I think after Artemis 3 they are supposed to have regular annual trips or something happening to the moon. Their window opens on April first but it could be later if they have issues. Here are some NASA livestream links
I think after Artemis 3 they are supposed to have regular annual trips or something happening to the moon. Their window opens on April first but it could be later if they have issues. Here are some NASA livestream links
Cool, they’re reproducing something they did 60 years ago with primitive tech, at 1000x the price. Quite the accomplishment.
I understand your cynicism, but these missions are ones for which the astronauts have trained for years. The fact that we go to space at all is one of the few things we do as a species that is a feat we can celebrate, and NASA is still in the business of science, rather than billionaire joyrides to space.
The sheer amount of effort that has gone into space exploration and what we’ve learned each time is awe-inspiring, and it’s something we’ve collectively done, in spite of all the dumb politicking and arbitrary land boundaries.

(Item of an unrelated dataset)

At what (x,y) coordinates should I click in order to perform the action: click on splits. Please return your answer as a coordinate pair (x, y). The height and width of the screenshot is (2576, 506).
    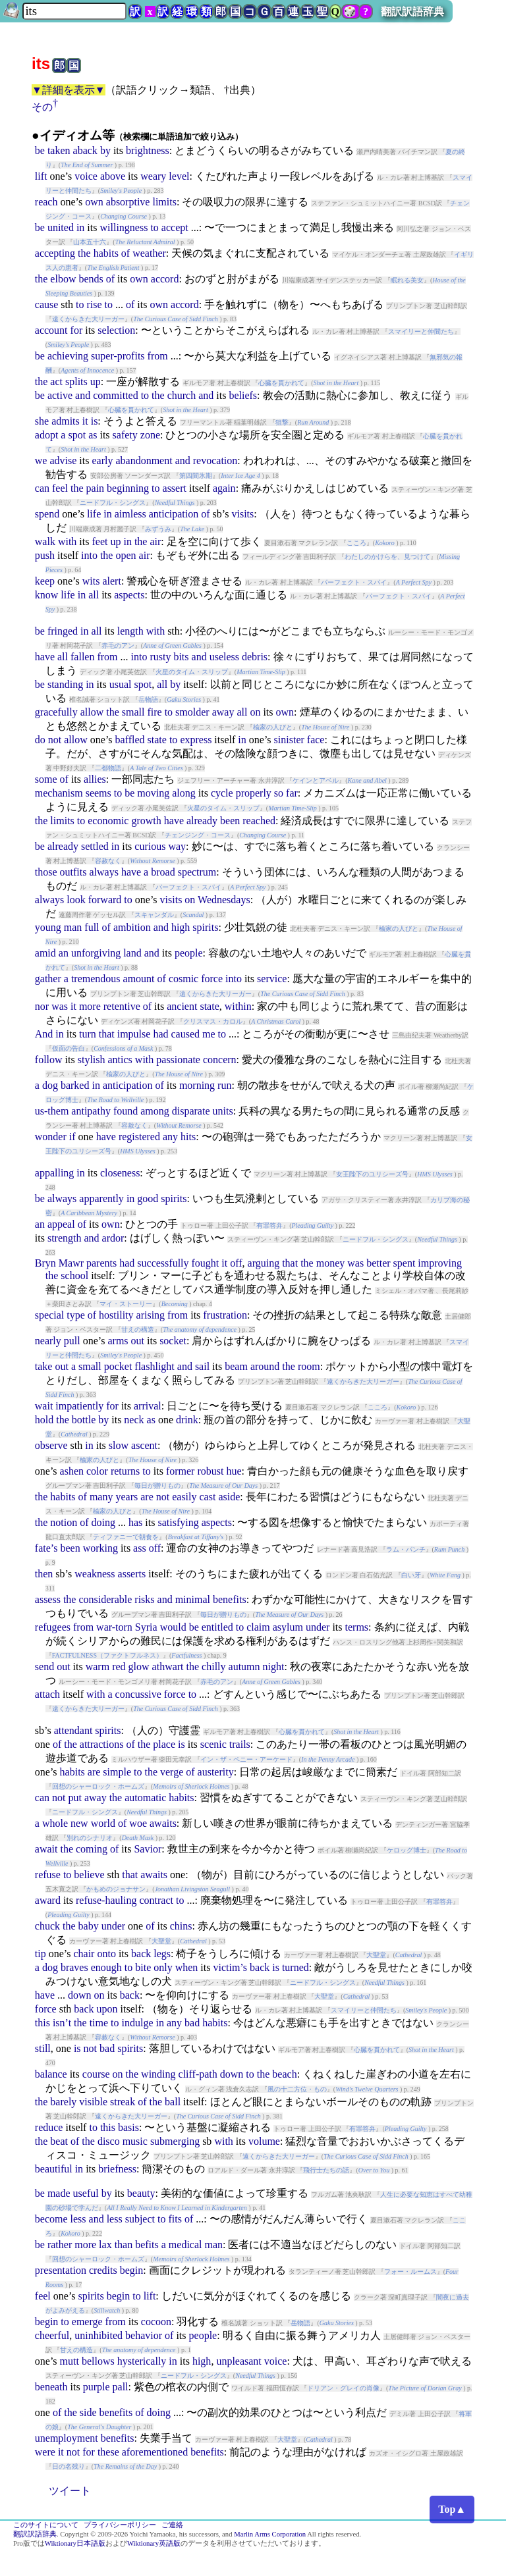
    Looking at the image, I should click on (76, 381).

I’m not celebrating the expensive indulgences of Billionaires, who are more interested in showing off with billion dollar expenditures than do ANYTHING to help their fellow citizens.
Imagine if all these rich douchebags decided that instead sending more trash into space, they pledged the same money to end homelessness, end poverty, end hunger, and make everyone healthy?
Once that’s accomplished, then go ahead, spend the rest on giant fireworks into space, and I’ll cheer. But to do that BEFORE saving everybody else is just self-indulgent, and gross.
I’m not celebrating billionaire expenditures either. NASA does science, though, and is not a billionaire. The Artemis missions aren’t a billionaire’s idea. They are the product of scientific curiosity, and in this ultracapitalist hellscape, science and research still costs money.
Now to be fair, the program cost $93bil…but over 13 years (plus an additional $4.3bil over four launches). By comparison, ICE got $85bil in just a year, and the US DoW budget (because it sure isn’t defense) is $175bil just for 2026; over 13 years, they’d be $1.1tril and $2.3tril, respectively. These missions are a drop in the bucket versus the kind of money they could be spending on science and social programs.
Could you spend $93+4bil on social programs? Absolutely. But I vote cutting the budgets of actively harmful departments first, whose budgets are 10-20x that of these scientific ones.
Valid. The government needs a lot of reform, AND re-prioritizing. We care far too much about the wrong things.
I remember people freaking out about the cost of the Curiosity rover, but it cost less than Mitt Romney’s presidential campaign.
The cost of presidential campaigns is obscene, and is one of the things ruining this nation.
Campaign Finance Reform is the issue from which ALL other issues flow. If we intend to seriously reduce corruption in government, we must start by getting money out of campaigns. Any attempt to fight corruption without addressing Lobbying, which is the engine of corruption, fueling campaigns with quid pro quo deals for campaign contributions, is just theater. If a “government reformer” isn’t demanding reforms for lobbying and campaign contributions, they are a liar, and have no intention of really fighting the status quo.
While you are correct, NASA cannot send people to high earth orbit without endangering the astronauts. The crewed missions are dead in the water, but many do not realize this.
This situation exists because while NASA has increasingly severe political issues; the organization still has enough integrity to scrub the missions each time they are close to launch.
Other countries and private companies can later send astronauts safely. Nasa will require changes in American politics, that are not realistic, before they can get new ships and goals
How mich of it was space cowboy behavior vs security?